🤖 AI Summary
This work addresses the lack of explicit characterizations of Lipschitz constants for feature maps induced by integral kernels—a gap that hinders robustness and stability guarantees in kernel methods. Building on functional analysis, probability integral transforms, and kernel theory, the study investigates the Lipschitz regularity of such feature maps under differentiability conditions, establishing sufficient conditions for continuity and deriving explicit formulas for the associated constants. For the first time, closed-form expressions of Lipschitz constants are provided for Gaussian kernels, ReLU random neural network kernels, and translation-invariant kernels with cosine activation, revealing an equivalence between this Lipschitz property and the existence of the second moment of the weight distribution.
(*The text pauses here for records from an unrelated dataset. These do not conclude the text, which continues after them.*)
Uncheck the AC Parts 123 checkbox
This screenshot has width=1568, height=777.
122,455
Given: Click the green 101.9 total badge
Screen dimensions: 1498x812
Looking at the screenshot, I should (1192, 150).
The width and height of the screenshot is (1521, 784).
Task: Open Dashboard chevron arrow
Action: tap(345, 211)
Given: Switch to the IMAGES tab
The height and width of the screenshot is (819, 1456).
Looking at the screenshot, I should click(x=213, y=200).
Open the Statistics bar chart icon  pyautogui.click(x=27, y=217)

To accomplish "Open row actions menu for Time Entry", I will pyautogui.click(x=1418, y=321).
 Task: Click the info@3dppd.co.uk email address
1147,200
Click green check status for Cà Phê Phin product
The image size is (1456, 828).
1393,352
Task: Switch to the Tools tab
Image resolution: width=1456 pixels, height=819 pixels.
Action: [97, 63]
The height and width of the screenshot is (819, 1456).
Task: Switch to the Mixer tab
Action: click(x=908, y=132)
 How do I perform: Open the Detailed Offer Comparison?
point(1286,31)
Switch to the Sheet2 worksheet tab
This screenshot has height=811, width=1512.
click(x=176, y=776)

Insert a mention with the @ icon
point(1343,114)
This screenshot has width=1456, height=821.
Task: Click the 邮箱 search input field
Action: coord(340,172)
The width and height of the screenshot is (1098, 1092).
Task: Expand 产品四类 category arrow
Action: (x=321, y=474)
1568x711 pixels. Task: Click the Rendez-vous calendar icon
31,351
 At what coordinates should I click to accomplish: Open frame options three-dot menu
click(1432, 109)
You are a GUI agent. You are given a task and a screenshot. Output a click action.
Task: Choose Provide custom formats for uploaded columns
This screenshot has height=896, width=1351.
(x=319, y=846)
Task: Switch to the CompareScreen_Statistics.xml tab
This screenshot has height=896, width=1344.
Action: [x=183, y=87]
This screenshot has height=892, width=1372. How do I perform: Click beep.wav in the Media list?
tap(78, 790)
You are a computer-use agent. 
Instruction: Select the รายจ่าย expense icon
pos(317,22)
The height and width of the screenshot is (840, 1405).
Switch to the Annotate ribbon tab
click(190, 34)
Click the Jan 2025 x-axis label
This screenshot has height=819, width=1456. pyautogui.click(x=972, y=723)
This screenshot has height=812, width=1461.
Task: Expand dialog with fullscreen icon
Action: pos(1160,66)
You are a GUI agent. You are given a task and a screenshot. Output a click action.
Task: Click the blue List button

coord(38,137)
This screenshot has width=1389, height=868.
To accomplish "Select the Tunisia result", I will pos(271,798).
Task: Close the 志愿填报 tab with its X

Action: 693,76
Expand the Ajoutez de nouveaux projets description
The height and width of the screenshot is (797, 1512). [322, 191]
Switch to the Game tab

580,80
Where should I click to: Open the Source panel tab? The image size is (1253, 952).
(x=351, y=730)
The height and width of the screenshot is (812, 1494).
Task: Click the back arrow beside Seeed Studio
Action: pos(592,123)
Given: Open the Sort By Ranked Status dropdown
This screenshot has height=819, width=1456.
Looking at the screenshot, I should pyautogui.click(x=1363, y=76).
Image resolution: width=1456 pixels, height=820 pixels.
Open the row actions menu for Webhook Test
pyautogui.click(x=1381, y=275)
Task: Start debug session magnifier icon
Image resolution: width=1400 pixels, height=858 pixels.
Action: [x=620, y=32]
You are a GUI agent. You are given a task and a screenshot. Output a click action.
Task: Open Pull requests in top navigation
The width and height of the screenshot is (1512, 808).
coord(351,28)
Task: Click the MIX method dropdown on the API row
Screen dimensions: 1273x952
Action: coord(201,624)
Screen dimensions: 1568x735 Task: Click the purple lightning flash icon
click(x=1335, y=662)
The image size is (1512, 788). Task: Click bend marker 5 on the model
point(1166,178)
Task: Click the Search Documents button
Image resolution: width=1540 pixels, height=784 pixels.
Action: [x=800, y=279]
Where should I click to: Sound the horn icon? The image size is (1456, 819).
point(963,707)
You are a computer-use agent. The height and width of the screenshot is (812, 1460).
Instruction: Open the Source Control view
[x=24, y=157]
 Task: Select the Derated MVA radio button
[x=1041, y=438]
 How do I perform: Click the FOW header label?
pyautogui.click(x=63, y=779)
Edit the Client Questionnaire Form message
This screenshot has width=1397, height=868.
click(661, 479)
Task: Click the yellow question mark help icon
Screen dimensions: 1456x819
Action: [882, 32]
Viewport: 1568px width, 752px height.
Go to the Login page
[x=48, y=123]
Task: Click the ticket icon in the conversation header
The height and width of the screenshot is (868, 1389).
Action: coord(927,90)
Numerical experiments confirm the convergence behavior of these constants in finite-width networks, and the paper concludes by posing open questions regarding their asymptotic properties.
📝 Abstract
Feature maps associated with positive definite kernels play a central role in kernel methods and learning theory, where regularity properties such as Lipschitz continuity are closely related to robustness and stability guarantees. Despite their importance, explicit characterizations of the Lipschitz constant of kernel feature maps are available only in a limited number of cases. In this paper, we study the Lipschitz regularity of feature maps associated with integral kernels under differentiability assumptions. We first provide sufficient conditions ensuring Lipschitz continuity and derive explicit formulas for the corresponding Lipschitz constants. We then identify a condition under which the feature map fails to be Lipschitz continuous and apply these results to several important classes of kernels. For infinite width two-layer neural network with isotropic Gaussian weight distributions, we show that the Lipschitz constant of the associated kernel can be expressed as the supremum of a two-dimensional integral, leading to an explicit characterization for the Gaussian kernel and the ReLU random neural network kernel. We also study continuous and shift-invariant kernels such as Gaussian, Laplace, and Matérn kernels, which admit an interpretation as neural network with cosine activation function. In this setting, we prove that the feature map is Lipschitz continuous if and only if the weight distribution has a finite second-order moment, and we then derive its Lipschitz constant. Finally, we raise an open question concerning the asymptotic behavior of the convergence of the Lipschitz constant in finite width neural networks. Numerical experiments are provided to support this behavior.